▸ PROVIDED PASSAGE:
*** Block opens ***
The BioPerfectus multiplex real‐time (BMRT) detection method (Jiangsu BioPerfectus Technologies Co., Ltd.) was used to detect the L1 gene of 21 HPV genotypes, including 14 high‐risk HPV types (HPV16, HPV18, HPV31, HPV33, HPV35, HPV39, HPV45, HPV51, HPV52, HPV56, HPV58, HPV59, HPV66, and HPV68), four medium‐risk HPV types (HPV26, HPV53, HPV82, and HPV73), and three low‐risk HPV types (HPV6, HPV11, and HPV81). The human TOP3 single‐copy gene was used to standardize the number of sampled cells for quantifying each HPV type (Shanghai Hongshi PCR Instrument).
*** Block closes ***
[Stored items from a collection]
*** Block opens ***
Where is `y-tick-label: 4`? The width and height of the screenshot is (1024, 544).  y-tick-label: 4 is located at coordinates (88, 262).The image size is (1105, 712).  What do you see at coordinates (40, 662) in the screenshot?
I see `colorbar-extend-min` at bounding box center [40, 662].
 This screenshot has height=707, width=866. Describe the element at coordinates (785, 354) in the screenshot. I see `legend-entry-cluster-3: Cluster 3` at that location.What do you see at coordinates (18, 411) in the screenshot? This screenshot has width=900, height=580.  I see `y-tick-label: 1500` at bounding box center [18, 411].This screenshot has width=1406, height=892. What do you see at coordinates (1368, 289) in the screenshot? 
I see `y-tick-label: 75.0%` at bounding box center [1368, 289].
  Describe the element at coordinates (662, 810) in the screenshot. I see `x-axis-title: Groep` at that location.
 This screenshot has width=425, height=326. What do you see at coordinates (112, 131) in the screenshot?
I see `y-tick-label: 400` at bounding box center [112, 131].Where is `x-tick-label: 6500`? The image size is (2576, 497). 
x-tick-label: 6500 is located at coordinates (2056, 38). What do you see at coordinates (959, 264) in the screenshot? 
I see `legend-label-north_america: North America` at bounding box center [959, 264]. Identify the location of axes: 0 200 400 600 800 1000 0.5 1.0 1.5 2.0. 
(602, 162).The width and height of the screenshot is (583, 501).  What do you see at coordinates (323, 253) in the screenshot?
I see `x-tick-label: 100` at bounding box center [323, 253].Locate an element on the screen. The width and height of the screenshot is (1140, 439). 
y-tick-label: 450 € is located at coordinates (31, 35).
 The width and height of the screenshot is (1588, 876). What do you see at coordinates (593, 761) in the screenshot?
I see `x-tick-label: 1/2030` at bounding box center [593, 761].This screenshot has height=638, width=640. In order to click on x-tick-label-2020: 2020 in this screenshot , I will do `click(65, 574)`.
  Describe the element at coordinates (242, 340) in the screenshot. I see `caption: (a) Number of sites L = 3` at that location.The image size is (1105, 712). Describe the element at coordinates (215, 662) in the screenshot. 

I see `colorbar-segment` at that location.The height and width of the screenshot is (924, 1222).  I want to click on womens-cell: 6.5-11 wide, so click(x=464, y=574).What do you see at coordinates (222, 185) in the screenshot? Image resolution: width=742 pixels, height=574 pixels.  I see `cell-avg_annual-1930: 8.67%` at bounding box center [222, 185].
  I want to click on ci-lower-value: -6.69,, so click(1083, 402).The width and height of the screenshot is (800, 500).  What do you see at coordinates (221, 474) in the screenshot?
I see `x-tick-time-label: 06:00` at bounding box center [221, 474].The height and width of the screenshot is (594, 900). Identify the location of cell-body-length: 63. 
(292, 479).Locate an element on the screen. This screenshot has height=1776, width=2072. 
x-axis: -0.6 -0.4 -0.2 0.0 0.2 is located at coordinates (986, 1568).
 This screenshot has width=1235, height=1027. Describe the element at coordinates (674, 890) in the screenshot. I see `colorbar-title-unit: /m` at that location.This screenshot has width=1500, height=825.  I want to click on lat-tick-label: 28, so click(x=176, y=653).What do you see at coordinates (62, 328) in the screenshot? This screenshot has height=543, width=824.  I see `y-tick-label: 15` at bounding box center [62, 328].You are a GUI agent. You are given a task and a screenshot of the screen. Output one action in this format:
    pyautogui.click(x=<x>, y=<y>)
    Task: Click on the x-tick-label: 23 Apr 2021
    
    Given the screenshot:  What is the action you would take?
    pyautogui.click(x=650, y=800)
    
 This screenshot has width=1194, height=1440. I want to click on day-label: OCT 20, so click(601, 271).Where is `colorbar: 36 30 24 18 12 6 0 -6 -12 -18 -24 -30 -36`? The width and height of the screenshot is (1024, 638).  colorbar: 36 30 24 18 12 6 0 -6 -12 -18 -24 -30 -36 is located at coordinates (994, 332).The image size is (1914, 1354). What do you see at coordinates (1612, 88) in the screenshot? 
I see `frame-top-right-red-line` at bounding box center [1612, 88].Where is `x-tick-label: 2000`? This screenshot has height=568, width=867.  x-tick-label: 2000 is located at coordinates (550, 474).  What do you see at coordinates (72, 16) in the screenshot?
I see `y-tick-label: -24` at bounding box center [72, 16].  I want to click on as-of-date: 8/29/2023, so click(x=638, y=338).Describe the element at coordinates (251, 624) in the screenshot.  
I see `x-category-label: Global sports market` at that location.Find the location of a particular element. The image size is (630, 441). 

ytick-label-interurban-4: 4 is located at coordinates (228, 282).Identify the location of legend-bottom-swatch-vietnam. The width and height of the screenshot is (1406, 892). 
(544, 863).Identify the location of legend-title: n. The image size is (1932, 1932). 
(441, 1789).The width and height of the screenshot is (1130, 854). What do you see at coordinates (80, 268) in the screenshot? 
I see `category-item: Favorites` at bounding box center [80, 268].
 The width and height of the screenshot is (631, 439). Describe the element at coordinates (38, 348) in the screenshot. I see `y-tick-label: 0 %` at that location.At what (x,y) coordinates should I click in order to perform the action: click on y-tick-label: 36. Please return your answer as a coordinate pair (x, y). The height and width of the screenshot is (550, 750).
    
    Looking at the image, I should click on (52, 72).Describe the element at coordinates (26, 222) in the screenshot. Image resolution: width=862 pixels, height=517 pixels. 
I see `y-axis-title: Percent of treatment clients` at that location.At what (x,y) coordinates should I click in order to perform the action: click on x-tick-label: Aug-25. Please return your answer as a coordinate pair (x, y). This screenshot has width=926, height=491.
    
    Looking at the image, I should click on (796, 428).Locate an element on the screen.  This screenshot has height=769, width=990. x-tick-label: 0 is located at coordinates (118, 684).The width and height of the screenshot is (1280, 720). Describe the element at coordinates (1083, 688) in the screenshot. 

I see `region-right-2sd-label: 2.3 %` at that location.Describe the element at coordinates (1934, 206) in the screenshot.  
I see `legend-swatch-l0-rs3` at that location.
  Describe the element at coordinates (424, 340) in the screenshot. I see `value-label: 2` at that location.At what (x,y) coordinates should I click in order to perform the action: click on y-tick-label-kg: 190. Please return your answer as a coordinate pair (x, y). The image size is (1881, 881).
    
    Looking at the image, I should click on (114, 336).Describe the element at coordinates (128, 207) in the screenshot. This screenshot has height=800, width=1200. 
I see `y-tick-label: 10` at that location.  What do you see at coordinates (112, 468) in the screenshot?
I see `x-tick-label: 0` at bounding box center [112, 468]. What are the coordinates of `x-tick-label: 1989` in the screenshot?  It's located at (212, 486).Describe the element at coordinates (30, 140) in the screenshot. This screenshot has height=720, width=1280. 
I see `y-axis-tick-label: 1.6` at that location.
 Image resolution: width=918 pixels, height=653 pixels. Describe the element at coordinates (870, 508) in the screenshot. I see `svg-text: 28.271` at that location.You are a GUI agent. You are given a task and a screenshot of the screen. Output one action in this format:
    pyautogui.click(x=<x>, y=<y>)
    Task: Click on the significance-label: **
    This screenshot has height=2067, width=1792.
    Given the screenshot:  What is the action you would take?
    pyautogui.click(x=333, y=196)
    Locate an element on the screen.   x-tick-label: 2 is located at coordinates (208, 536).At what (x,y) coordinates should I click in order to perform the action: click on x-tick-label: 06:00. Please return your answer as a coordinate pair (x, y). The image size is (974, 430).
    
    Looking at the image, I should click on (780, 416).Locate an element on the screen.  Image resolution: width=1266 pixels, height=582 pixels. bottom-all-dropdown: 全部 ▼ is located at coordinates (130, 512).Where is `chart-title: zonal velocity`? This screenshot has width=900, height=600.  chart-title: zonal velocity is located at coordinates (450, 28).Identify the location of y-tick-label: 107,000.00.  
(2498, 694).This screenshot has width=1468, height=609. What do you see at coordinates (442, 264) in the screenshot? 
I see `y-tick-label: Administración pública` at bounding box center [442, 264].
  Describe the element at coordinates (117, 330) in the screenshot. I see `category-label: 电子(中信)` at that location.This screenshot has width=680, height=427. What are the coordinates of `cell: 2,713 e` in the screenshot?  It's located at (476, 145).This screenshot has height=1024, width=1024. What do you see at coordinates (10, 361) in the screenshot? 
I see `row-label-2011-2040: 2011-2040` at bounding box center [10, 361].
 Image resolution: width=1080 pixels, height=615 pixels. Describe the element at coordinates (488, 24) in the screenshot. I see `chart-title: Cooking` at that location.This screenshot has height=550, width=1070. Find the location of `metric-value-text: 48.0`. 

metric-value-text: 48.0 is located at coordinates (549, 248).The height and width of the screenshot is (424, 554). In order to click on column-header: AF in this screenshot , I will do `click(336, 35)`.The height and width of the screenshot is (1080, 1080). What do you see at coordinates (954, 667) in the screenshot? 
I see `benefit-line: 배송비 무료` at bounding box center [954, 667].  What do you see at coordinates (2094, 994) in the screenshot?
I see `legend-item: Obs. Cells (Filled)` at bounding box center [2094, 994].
*** Block closes ***
▸ EXERCISE REQUIREMENTS:
Answer these questions from the HPV detection passage:
1. Which company is credited with the BMRT detection method?
2. How many medium-risk HPV types does the method detect?
3. Which gene was used to standardize the number of sampled cells?
These rows come from a different source than the passage.

▸ EXERCISE OUTPUT:
1. Jiangsu BioPerfectus Technologies Co., Ltd.
2. Four (HPV26, HPV53, HPV82, and HPV73).
3. The human TOP3 single-copy gene.